'Darkest Hour': Recreating Winston Churchill's World

House of Commons Production design DARKEST HOUR - EMBED 3 - Publicity- 2017
Courtesy of Focus Features

This weekend, filmmakers from Focus Feature’s Darkest Hour were aboard the Queen Mary in Long Beach, California, for a panel discussion and press interviews about the film, as well as to help preview the historic ship’s new exhibit, Their Finest Hours, which opens to the public on Thursday.

The exhibit includes Winston Churchill artifacts as well as featured set pieces from Darkest Hour, including replicas of the War Room (where Churchill and allies plotted Adolf Hitler’s defeat), the Map Room and bedroom.

Appropriately, production designer Sarah Greenwood and set decorator Katie Spencer were among those on hand to talk about the film’s sets as well as actual locations that helped tell the story of how the newly appointed British prime minister (played by Gary Oldman, who was also in attendance) navigated the threat of invasion during 1940 and changed the course of World War II.

The production was able to shoot in the halls and lobby of the House of Commons in the Palace of Westminster, but there were two key reasons why the chamber itself had to be a set, which was built at Leavesden Studios (a sequence showing this set's construction is shown here). “They offered it to us, but there’s a real law that you can’t sit down on the green benches. So you can bring in extras, but they can’t sit down,” Greenwood explained, adding that another reason was the real House of Commons was rebuilt around 1950. "In our period, it would have had the former look. We went in the archives of the House of Common, researched the earlier look and built it.”
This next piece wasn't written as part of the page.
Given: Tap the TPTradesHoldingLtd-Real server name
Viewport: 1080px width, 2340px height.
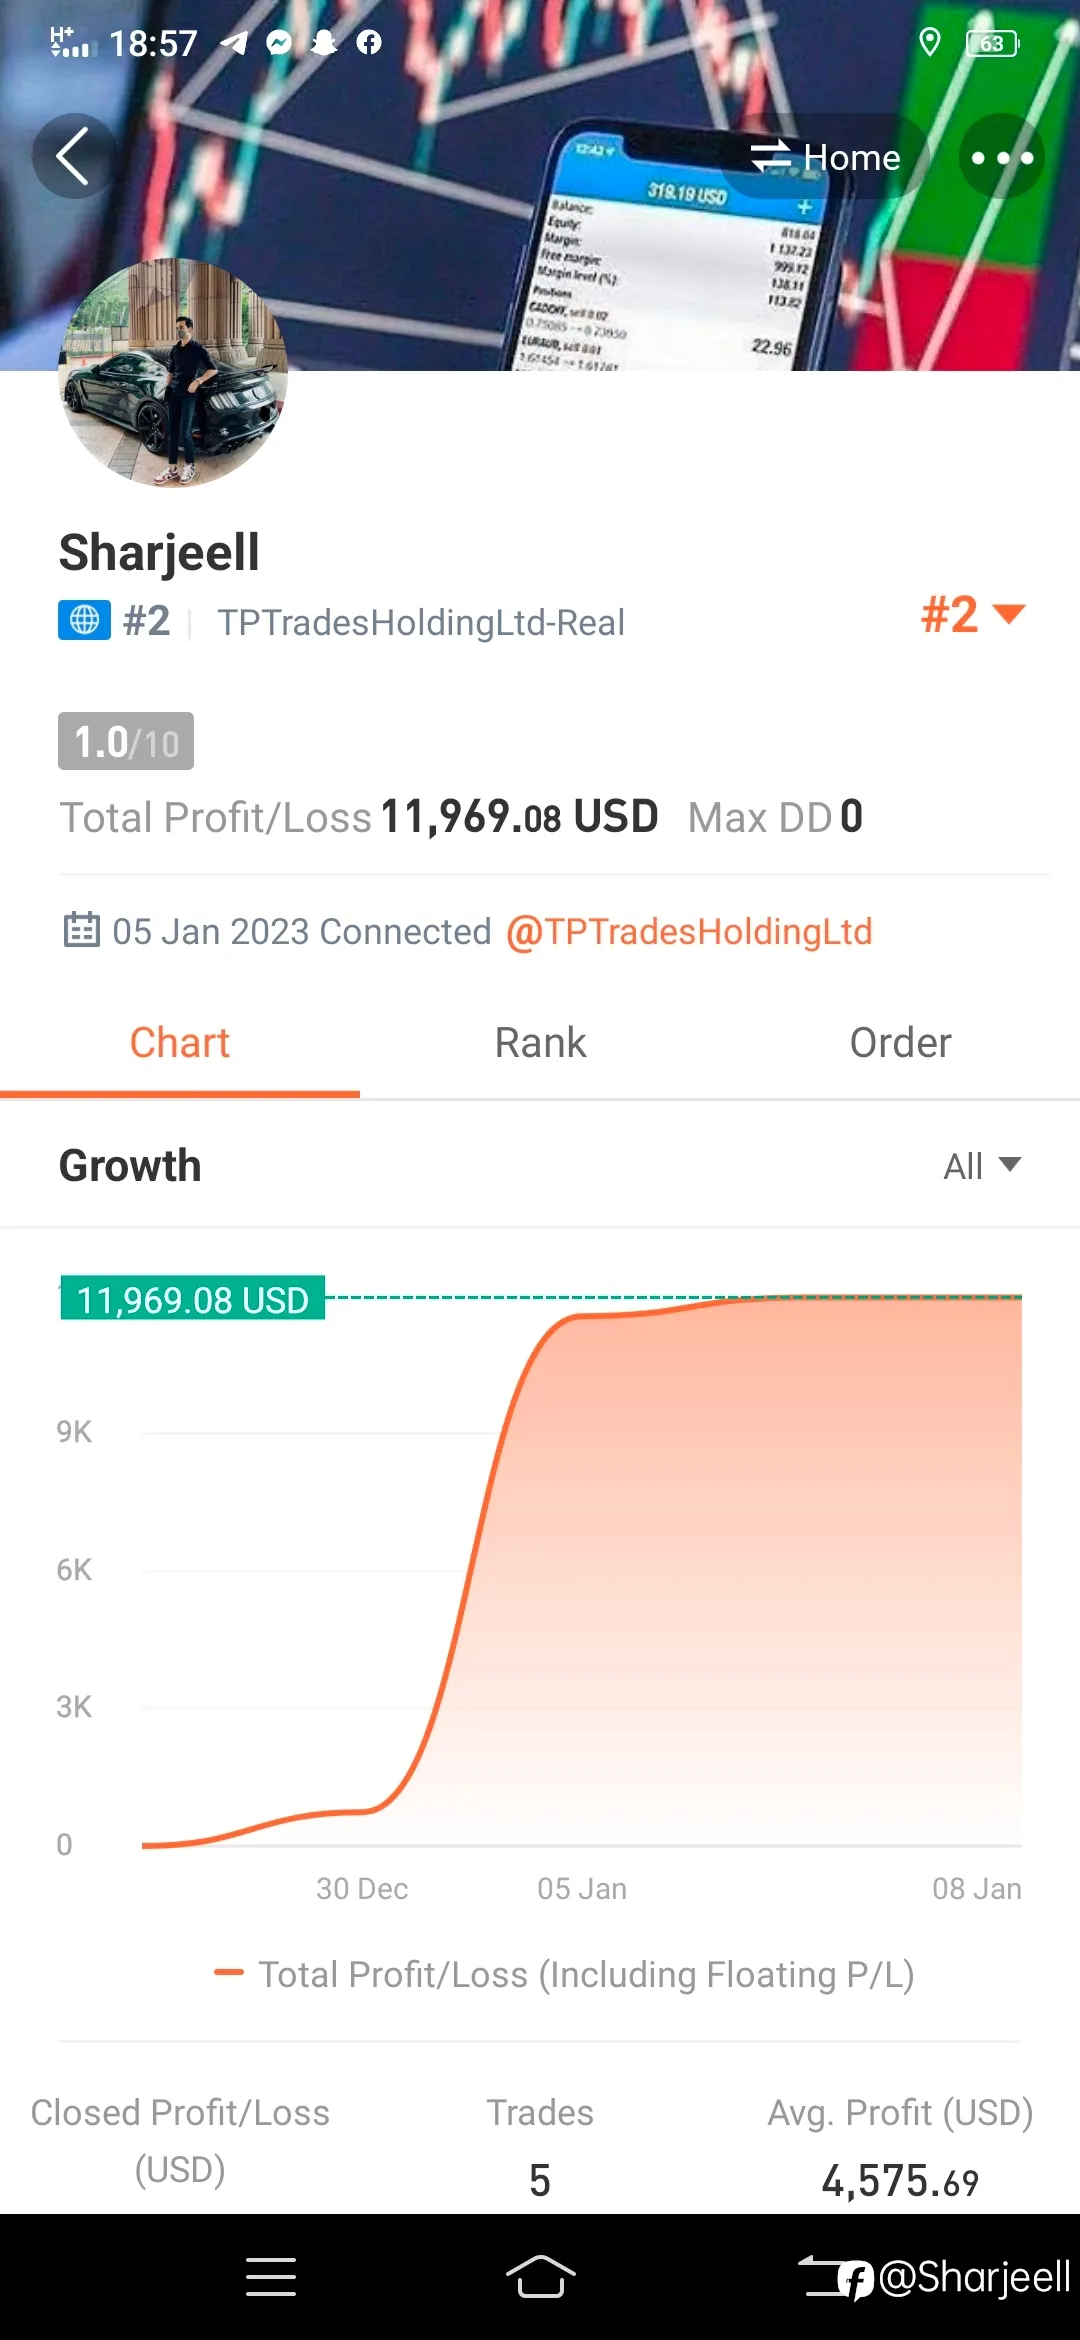Looking at the screenshot, I should (421, 623).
Downing Street is also part location, part set. “We were allowed to shoot outside Downing Street, which is a very rare thing. That was fantastic,” said Greenwood, adding that Downing Street of course looks different than it did during the war, and since renovations were not permitted, any changes to the location were completed with visual effects. The interior, which wasn’t available for shooting, was instead a set built inside a derelict house in Yorkshire.

Wentworth Woodhouse, also in Yorkshire, was used for Buckingham Palace. “We had to go to a location, and Sarah didn’t want to go to a standard location," said Spencer. "Normally if you have to shoot Buckingham Palace, you go to Somerset House in London, but Wentworth Woodhouse gave us a different look and [the ability] to capture how England was so threadbare at that time. Wentworth Woodhouse is huge — the biggest facade of any house in England, including Buckingham Palace — but for one reason or another, it’s neglected and empty.”

Spencer added that she collected antique furniture for this location, which was reupholstered to get the right color scheme and look.